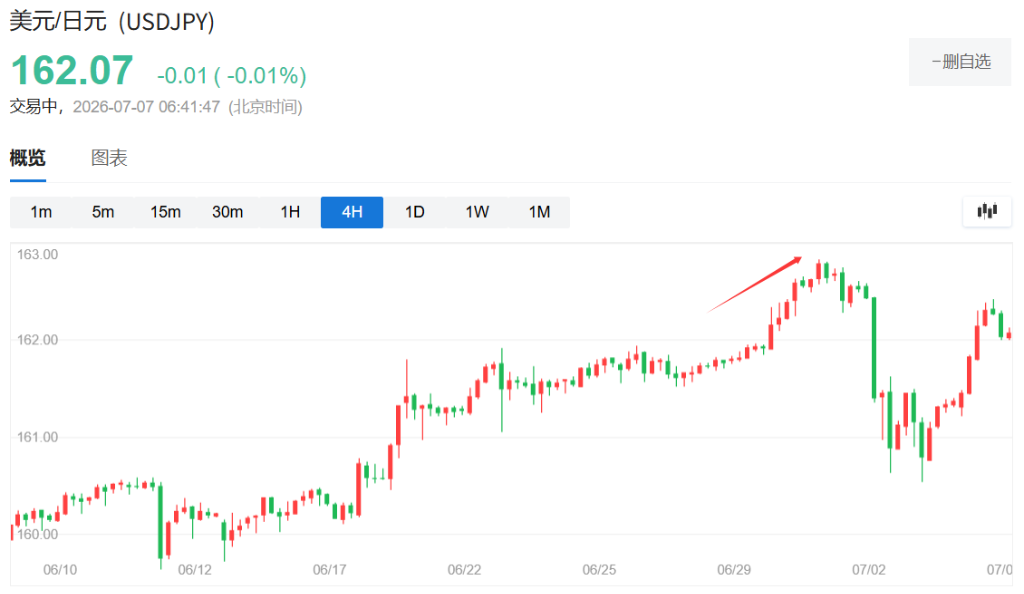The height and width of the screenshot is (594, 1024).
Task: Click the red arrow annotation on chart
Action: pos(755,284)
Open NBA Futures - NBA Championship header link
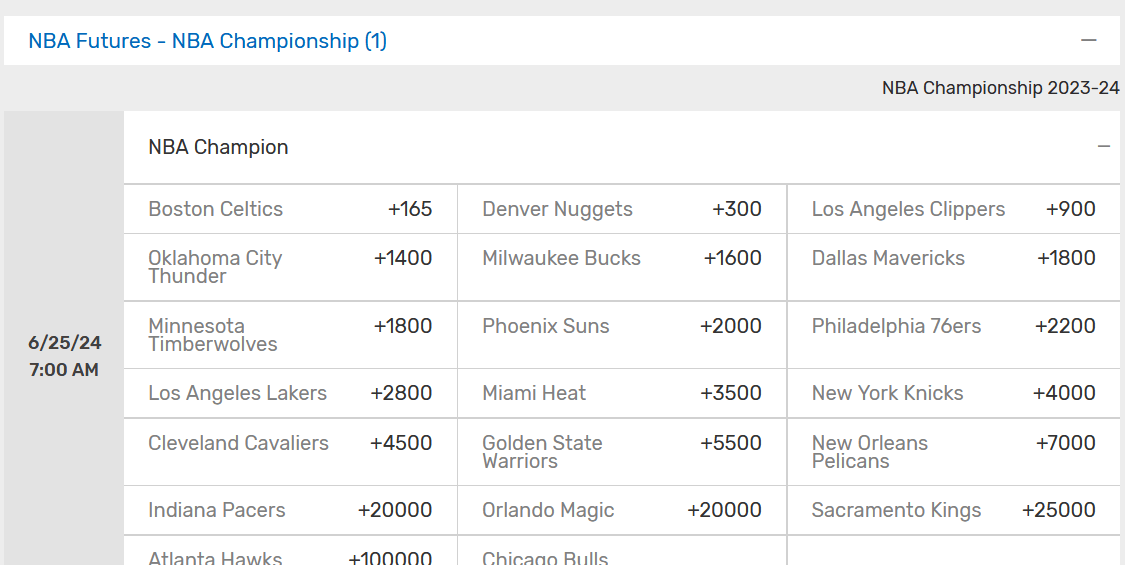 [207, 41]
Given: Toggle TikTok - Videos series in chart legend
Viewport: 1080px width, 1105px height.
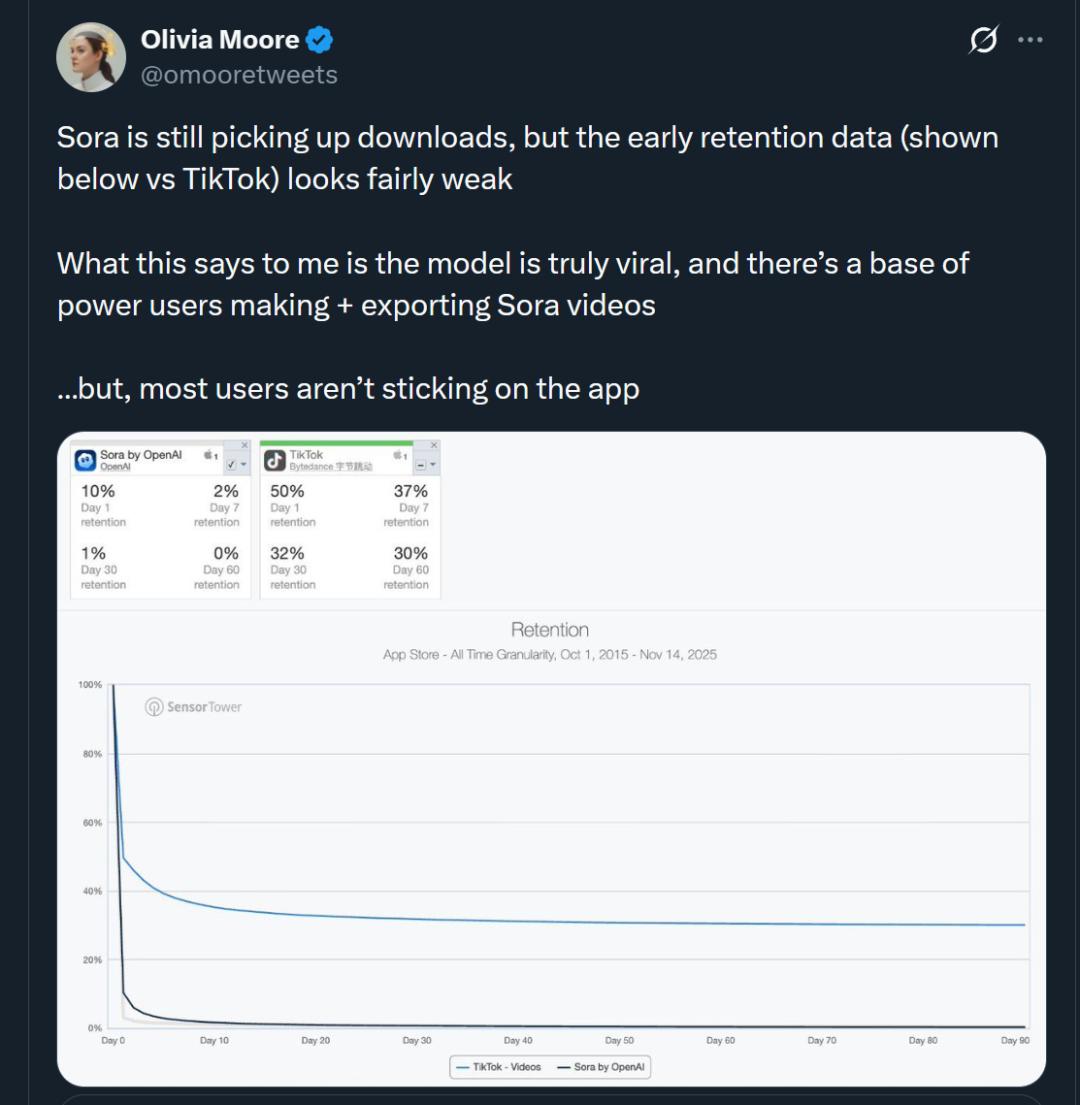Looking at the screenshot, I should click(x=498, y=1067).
....
#### [EXERCISE AIM]
Quote exactly, and nothing besides, the lines from the one with "Open NBA Futures" through the end of the records above; include both ends and omit the pictures.

#### [COMPLETED EXERCISE]
Open NBA Futures - NBA Championship header link
 [207, 41]
Given: Toggle TikTok - Videos series in chart legend
Viewport: 1080px width, 1105px height.
Looking at the screenshot, I should click(x=498, y=1067).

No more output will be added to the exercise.